Differentiating implicitly we have:
$\csc y = 4 {x}^{2}$
$- \csc y \cot y \frac{\mathrm{dy}}{\mathrm{dx}} = 8 x$
$- \left(4 {x}^{2}\right) \cot y \frac{\mathrm{dy}}{\mathrm{dx}} = 8 x$
$\cot y \frac{\mathrm{dy}}{\mathrm{dx}} = - \frac{2}{x}$ ..... [1]

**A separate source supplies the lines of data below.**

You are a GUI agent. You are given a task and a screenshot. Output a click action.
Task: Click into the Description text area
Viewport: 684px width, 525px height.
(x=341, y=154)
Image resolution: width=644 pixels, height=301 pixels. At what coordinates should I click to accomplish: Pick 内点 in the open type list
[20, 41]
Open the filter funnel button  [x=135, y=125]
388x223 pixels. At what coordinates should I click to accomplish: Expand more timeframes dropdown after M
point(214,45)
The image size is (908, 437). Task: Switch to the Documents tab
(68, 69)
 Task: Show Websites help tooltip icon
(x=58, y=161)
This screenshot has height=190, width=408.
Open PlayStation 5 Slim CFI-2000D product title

Now $1 + {\cot}^{2} A \equiv {\csc}^{2} A$
$\therefore 1 + {\cot}^{2} y = 16 {x}^{4}$
$\therefore {\cot}^{2} y = 16 {x}^{4} - 1$
$\therefore \cot y = \sqrt{16 {x}^{4} - 1}$

Substituting into [1] we get:
$\sqrt{16 {x}^{4} - 1} \frac{\mathrm{dy}}{\mathrm{dx}} = - \frac{2}{x}$

$\therefore \frac{\mathrm{dy}}{\mathrm{dx}} = \frac{- \frac{2}{x}}{\sqrt{16 {x}^{4} - 1}}$
$\therefore \frac{\mathrm{dy}}{\mathrm{dx}} = \frac{- 2}{x \sqrt{16 {x}^{4} - 1}} \left(= \frac{- 2}{x \sqrt{\left(4 {x}^{2} + 1\right) \left(4 {x}^{2} - 1\right)}}\right)$